◆ **WORK TASK**
Down to the last character, transcribe every record.

◆ **RECORDS TO PROCESS**
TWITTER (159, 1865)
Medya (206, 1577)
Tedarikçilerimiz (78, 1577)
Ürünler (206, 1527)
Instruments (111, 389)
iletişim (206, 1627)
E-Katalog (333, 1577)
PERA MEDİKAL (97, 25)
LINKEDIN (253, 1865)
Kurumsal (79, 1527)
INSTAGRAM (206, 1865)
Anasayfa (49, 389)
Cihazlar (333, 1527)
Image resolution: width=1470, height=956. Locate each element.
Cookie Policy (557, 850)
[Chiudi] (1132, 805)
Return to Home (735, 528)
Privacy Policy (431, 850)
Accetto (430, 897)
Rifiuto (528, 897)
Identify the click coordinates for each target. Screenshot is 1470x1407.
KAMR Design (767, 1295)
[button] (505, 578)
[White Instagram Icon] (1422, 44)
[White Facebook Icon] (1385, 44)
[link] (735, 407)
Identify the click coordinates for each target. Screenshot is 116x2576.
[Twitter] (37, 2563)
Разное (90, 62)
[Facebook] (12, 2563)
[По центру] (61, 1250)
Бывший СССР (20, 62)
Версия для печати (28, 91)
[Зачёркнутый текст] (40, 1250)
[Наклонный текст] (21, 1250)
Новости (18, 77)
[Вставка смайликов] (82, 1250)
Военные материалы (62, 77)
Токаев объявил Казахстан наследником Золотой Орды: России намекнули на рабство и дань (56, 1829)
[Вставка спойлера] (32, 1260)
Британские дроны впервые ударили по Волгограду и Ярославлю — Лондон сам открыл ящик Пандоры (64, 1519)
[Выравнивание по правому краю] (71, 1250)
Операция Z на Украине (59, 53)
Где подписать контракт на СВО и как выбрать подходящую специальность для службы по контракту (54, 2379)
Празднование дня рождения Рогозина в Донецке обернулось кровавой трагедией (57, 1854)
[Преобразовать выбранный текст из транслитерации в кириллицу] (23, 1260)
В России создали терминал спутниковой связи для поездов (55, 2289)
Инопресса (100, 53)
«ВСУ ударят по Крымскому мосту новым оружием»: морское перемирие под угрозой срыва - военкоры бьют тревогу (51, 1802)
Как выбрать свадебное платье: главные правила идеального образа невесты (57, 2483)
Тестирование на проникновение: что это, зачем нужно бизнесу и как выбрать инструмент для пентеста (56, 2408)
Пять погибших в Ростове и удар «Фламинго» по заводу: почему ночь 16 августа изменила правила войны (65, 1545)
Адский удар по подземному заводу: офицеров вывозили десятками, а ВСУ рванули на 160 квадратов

◆ **WRITTEN ANSWER**
TWITTER (159, 1865)
Medya (206, 1577)
Tedarikçilerimiz (78, 1577)
Ürünler (206, 1527)
Instruments (111, 389)
iletişim (206, 1627)
E-Katalog (333, 1577)
PERA MEDİKAL (97, 25)
LINKEDIN (253, 1865)
Kurumsal (79, 1527)
INSTAGRAM (206, 1865)
Anasayfa (49, 389)
Cihazlar (333, 1527)
Image resolution: width=1470, height=956. Locate each element.
Cookie Policy (557, 850)
[Chiudi] (1132, 805)
Return to Home (735, 528)
Privacy Policy (431, 850)
Accetto (430, 897)
Rifiuto (528, 897)
Identify the click coordinates for each target. Screenshot is 1470x1407.
KAMR Design (767, 1295)
[button] (505, 578)
[White Instagram Icon] (1422, 44)
[White Facebook Icon] (1385, 44)
[link] (735, 407)
Identify the click coordinates for each target. Screenshot is 116x2576.
[Twitter] (37, 2563)
Разное (90, 62)
[Facebook] (12, 2563)
[По центру] (61, 1250)
Бывший СССР (20, 62)
Версия для печати (28, 91)
[Зачёркнутый текст] (40, 1250)
[Наклонный текст] (21, 1250)
Новости (18, 77)
[Вставка смайликов] (82, 1250)
Военные материалы (62, 77)
Токаев объявил Казахстан наследником Золотой Орды: России намекнули на рабство и дань (56, 1829)
[Вставка спойлера] (32, 1260)
Британские дроны впервые ударили по Волгограду и Ярославлю — Лондон сам открыл ящик Пандоры (64, 1519)
[Выравнивание по правому краю] (71, 1250)
Операция Z на Украине (59, 53)
Где подписать контракт на СВО и как выбрать подходящую специальность для службы по контракту (54, 2379)
Празднование дня рождения Рогозина в Донецке обернулось кровавой трагедией (57, 1854)
[Преобразовать выбранный текст из транслитерации в кириллицу] (23, 1260)
В России создали терминал спутниковой связи для поездов (55, 2289)
Инопресса (100, 53)
«ВСУ ударят по Крымскому мосту новым оружием»: морское перемирие под угрозой срыва - военкоры бьют тревогу (51, 1802)
Как выбрать свадебное платье: главные правила идеального образа невесты (57, 2483)
Тестирование на проникновение: что это, зачем нужно бизнесу и как выбрать инструмент для пентеста (56, 2408)
Пять погибших в Ростове и удар «Фламинго» по заводу: почему ночь 16 августа изменила правила войны (65, 1545)
Адский удар по подземному заводу: офицеров вывозили десятками, а ВСУ рванули на 160 квадратов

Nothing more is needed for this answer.